- Exercise objective -
In the text below on crossing thresholds, how old is Adam the second time he feels for the light switch in the generator-machine shed, and how does that time end?

- Text passage -
•••••

Is life really just a matter of ‘what you eat, you are’? We can attempt to
think our way into a new threshold, but if the body will not follow, and the
mind will not accept, then we can but rail, rail against the loss of the
comfort-zone. Despite ‘choice,’ tradition and acculturation envelopes us. Throughout
history we’ve bemoaned ‘change.’ Great swaths of time have proved severe,
horrid, and entirely unacceptable. In the rear-view mirror it can all be seen
as very dreadful, if not in the window upon the future outlook from within our present
times too.
We are ‘victims’ of the times. Awful circumstances
can envelope us, enfold us. Yet quite often, rewarding times can enrich us too.
It’s at the ‘crossing of the threshold’ that we can determine our viewpoints. In
the sense of paradigm shifts needing the dissolution, the degeneration, or the fragmentation
of the old, before the new paradigm asserts itself, one may find the insecure anxiety
of awaiting the certainty of the new, to be disarming, indeed. Like stepping
from the jetty onto the rocking boat; like feeling blindly for the unseen rung
below one’s foot; like hoping in the dark that one’s stretched-out fingers may
click on the light-switch. What does the future foretell?
That’s what happens to Adam, the protagonist of
ADMISSION, A Story Born of Africa. Twice, in the dark, he feels for the light
switch, the same switch, in the generator-machine shed. The first time, when he
is four, it ends in humor. The second time, when he is eleven, it ends in death.
But for Adam the ongoing challenges of his life never culminate in depression;
he is too determined to keep journeying toward a future that is of his own
making. To choose! In his life, each obstacle is something, at the very least,
to be outwaited, since he knows down deep that circumstances keep changing, as
long as he looks for, or awaits, the time to make his choices.

•••••

- Extracted records -
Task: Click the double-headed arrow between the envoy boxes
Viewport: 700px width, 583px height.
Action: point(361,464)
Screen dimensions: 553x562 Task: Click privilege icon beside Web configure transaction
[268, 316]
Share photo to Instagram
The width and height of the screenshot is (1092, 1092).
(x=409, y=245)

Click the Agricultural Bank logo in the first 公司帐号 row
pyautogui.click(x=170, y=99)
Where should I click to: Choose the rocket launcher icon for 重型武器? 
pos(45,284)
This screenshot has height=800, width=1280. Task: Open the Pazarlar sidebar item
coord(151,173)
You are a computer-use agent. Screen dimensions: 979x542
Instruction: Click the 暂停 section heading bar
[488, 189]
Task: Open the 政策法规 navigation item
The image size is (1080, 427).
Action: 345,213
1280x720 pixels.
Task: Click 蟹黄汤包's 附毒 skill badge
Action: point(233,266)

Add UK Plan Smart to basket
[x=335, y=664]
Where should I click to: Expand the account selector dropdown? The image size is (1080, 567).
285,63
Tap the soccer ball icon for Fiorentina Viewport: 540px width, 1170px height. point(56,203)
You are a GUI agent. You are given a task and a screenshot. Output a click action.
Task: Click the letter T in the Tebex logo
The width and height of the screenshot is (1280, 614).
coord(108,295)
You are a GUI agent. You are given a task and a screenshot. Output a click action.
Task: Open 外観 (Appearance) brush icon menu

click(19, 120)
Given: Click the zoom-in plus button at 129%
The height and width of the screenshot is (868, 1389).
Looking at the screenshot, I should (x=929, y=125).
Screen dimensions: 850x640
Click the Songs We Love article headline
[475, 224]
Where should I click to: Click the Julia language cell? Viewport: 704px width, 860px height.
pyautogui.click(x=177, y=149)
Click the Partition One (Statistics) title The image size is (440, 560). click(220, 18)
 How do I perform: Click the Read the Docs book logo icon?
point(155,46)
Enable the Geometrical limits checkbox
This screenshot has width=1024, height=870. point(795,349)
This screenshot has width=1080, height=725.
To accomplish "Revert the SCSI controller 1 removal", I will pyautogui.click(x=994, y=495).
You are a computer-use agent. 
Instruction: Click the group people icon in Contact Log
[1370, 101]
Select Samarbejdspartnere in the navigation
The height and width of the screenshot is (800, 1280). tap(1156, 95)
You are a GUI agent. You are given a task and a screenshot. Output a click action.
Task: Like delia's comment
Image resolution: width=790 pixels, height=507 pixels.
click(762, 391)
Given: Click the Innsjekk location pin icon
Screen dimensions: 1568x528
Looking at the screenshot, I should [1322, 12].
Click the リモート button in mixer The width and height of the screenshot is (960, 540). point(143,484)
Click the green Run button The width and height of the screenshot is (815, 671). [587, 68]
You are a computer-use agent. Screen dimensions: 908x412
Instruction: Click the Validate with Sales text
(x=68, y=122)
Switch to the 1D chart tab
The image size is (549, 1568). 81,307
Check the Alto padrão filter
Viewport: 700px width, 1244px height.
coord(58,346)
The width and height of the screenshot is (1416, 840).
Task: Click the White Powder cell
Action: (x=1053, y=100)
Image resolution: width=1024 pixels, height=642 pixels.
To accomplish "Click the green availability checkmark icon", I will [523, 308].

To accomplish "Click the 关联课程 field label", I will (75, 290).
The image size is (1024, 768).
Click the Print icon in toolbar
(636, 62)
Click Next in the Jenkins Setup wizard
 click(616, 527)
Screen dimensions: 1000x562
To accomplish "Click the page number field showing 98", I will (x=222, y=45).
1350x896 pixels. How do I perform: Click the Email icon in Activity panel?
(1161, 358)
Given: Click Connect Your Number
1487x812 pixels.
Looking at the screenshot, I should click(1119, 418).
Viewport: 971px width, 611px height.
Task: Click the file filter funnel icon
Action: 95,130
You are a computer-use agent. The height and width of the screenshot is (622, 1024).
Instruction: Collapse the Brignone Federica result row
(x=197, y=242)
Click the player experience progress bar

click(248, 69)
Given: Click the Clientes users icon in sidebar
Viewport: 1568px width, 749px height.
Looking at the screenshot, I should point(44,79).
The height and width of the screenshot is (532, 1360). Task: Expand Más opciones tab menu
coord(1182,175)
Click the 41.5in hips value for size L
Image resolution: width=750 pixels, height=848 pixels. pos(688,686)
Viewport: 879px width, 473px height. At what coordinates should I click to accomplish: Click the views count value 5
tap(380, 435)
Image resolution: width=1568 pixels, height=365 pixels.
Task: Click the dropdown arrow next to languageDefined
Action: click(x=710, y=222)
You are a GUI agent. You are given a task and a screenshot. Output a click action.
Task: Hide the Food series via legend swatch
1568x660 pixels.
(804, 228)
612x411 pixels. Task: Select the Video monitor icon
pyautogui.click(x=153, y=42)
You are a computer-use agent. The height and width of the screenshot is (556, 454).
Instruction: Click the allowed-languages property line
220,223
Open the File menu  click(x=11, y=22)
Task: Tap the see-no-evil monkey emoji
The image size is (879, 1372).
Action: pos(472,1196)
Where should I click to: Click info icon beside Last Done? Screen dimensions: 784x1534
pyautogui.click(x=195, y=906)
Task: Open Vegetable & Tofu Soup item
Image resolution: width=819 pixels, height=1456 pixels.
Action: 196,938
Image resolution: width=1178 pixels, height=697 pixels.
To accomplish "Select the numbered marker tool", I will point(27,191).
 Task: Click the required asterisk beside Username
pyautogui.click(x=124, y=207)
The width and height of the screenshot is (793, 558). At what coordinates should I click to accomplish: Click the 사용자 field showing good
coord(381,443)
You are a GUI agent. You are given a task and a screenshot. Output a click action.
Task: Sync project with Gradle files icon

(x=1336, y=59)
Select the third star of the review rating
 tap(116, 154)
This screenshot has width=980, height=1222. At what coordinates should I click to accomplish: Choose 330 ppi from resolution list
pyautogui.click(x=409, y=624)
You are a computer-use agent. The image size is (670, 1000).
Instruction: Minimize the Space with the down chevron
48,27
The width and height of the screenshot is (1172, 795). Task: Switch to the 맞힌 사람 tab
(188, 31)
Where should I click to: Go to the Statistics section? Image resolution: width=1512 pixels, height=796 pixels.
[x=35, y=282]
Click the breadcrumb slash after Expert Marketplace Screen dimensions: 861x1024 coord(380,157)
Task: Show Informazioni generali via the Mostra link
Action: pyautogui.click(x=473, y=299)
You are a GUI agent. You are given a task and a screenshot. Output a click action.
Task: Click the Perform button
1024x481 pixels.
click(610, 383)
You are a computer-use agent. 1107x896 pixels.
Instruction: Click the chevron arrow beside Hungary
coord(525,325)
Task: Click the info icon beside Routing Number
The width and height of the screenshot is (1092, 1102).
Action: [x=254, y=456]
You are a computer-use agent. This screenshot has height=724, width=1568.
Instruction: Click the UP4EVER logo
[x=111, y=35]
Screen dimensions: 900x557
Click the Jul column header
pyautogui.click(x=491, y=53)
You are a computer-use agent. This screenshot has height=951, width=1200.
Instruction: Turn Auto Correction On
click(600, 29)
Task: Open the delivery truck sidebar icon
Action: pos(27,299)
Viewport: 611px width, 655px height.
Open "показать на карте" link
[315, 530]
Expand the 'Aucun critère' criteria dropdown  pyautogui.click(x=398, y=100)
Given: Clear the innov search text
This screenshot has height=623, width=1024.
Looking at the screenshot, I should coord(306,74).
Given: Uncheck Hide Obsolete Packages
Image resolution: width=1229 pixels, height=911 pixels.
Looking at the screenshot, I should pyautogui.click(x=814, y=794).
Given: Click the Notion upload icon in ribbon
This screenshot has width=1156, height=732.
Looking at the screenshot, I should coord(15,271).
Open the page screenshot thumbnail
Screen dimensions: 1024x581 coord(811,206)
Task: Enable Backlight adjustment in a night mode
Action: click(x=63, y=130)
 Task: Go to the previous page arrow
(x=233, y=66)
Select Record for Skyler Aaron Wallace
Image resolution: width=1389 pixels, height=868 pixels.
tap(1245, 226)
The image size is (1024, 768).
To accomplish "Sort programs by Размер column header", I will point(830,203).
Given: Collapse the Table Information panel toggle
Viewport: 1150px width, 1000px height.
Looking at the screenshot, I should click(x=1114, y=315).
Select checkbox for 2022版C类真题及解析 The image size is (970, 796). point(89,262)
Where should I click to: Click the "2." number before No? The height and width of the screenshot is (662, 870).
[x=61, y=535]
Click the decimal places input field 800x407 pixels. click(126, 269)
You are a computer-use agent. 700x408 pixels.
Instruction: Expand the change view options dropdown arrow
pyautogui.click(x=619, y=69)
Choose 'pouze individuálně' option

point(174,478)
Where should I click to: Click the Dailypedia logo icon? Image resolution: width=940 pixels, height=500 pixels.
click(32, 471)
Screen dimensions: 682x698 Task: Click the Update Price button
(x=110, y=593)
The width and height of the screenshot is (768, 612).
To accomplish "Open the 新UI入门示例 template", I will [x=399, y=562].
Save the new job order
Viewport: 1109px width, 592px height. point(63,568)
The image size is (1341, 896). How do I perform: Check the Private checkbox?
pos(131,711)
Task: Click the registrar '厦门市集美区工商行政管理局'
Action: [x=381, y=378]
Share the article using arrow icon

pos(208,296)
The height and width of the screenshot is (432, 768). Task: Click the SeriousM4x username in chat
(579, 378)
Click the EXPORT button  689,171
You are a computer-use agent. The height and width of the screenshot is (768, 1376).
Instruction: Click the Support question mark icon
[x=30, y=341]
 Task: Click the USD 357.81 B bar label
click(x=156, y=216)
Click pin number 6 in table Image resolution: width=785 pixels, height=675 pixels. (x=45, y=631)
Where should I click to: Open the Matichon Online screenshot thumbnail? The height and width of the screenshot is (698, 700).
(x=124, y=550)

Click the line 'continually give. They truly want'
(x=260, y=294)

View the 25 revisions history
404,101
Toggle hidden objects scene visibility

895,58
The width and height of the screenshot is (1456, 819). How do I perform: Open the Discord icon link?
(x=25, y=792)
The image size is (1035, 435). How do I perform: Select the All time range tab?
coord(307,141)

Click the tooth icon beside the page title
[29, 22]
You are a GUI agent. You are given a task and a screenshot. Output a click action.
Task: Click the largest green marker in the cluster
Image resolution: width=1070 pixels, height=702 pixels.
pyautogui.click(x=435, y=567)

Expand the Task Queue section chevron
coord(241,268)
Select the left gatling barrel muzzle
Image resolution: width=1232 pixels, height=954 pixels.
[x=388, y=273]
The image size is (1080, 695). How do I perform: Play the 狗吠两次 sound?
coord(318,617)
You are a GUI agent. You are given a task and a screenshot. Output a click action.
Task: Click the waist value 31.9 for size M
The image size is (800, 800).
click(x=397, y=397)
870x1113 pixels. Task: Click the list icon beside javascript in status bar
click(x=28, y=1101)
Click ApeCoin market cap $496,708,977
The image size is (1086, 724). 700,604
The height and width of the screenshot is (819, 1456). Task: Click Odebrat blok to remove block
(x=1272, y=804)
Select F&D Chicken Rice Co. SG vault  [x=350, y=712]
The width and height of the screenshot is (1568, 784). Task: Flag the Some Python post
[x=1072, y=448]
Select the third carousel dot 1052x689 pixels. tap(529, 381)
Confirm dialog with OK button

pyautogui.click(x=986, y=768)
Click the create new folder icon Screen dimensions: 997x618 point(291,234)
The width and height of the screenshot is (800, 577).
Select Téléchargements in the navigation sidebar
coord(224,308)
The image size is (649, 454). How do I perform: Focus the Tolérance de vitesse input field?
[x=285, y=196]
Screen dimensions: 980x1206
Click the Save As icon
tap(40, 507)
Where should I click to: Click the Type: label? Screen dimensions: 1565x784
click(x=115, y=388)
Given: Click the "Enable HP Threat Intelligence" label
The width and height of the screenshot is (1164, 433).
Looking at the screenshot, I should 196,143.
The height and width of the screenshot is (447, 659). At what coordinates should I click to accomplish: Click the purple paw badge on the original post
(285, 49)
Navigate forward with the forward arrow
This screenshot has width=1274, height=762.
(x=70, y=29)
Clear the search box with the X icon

•••••

- Answer to this task -
He is eleven, and it ends in death.